ABSTRACT
Neurothelin has recently been identified as a cell surface protein specific for chick endothelial cells forming the blood-brain barrier. Neurons of the adult brain are essentially devoid of neurothelin. In contrast, neurons of the chick retina, which lack blood vessels and accessory astrocytes, express neurothelin. Here we demonstrate that during chick brain development initially neurothelin is expressed probably in all neuroblasts. With proceeding cytodifferentiation, such as vascularization and gliogenesis, brain neurons become neurothelin negative. Coincidentally the endothelial cells forming the blood-brain barrier start to synthesize neurothelin. In contrast to brain neurons, in retina neurons, neurothelin expression increases by one order of magnitude during the course of histogenesis. Coculturing of chick retinal cells with purified rat astrocytes in vitro results in reduction of neural neurothelin expression as quantified by ELISA. Conversely, disruption of the glia-neuron interactions by culturing brain neurons as individualized cells in vitro leads to a reexpression of neurothelin. This is consistent with the hypothesis that astrocytes inhibit neurothelin expression in neurons.
Biochemical characterization classifies neurothelin as an integral membrane protein. Temperature-induced-detergent phase separation, phospholipase C digestion and sodium carbonate treatment were employed to distinguish between integral membrane proteins, lipid- anchored proteins and peripheral membrane proteins. Two-dimensional gel electrophoresis reveals an isoelectric point of about 6.4 for neurothelin. Polysaccharide analysis by glycosidase digestion and lectin binding indicates that neurothelin is highly glycosylated. The relative molecular mass of glycosylated neurothelin is 41 × 103, whereas the peptide backbone is only 25 × 103.

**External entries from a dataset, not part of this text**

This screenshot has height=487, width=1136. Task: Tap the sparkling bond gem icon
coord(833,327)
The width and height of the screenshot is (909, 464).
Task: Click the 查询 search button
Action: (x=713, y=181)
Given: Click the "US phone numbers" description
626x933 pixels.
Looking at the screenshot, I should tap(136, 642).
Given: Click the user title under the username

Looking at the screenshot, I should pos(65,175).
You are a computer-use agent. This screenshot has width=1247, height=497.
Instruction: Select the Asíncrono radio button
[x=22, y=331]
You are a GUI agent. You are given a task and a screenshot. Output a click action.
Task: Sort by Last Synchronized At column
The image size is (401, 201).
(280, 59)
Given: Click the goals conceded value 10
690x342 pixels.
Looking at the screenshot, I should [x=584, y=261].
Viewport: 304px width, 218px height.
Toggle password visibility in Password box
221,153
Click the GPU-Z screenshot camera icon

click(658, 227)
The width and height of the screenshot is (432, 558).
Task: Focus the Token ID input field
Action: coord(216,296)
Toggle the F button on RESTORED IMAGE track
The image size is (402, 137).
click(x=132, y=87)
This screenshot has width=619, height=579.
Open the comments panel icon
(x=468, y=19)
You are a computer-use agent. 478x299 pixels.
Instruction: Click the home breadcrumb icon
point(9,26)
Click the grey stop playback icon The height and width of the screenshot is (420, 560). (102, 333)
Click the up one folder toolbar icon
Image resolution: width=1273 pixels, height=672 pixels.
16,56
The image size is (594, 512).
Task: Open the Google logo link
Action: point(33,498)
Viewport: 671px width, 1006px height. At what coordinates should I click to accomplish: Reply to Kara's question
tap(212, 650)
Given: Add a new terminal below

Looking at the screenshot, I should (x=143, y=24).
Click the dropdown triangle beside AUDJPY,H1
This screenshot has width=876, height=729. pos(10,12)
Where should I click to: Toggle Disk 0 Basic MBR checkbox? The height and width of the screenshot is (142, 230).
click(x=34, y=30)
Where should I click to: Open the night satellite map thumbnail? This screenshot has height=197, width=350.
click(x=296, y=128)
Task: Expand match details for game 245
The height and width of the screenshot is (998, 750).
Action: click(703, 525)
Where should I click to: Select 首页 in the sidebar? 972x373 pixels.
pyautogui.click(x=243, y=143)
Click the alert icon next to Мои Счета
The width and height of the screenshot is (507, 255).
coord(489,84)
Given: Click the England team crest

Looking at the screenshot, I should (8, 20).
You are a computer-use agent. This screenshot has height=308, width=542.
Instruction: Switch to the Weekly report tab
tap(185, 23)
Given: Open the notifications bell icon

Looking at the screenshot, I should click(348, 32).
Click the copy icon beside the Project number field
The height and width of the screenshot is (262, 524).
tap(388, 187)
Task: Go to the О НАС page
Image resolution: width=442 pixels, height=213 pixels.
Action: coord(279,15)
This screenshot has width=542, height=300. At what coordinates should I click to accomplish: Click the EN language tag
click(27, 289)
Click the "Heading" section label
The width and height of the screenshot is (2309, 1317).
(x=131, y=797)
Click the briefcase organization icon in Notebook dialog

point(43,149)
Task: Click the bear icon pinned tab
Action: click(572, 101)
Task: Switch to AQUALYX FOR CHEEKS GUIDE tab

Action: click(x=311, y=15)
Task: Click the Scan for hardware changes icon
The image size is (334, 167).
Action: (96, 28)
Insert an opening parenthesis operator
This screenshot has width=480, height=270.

The very strict spatiotemporal regulation of neurothelin expression in the central nervous system suggests that neurothelin fulfils possibly a crucial function such as transport of low relative molecular mass components that are essential for neuronal metabolism. The proposed biological activity of neurothelin might be specifically affected by some of its distinct biochemical features.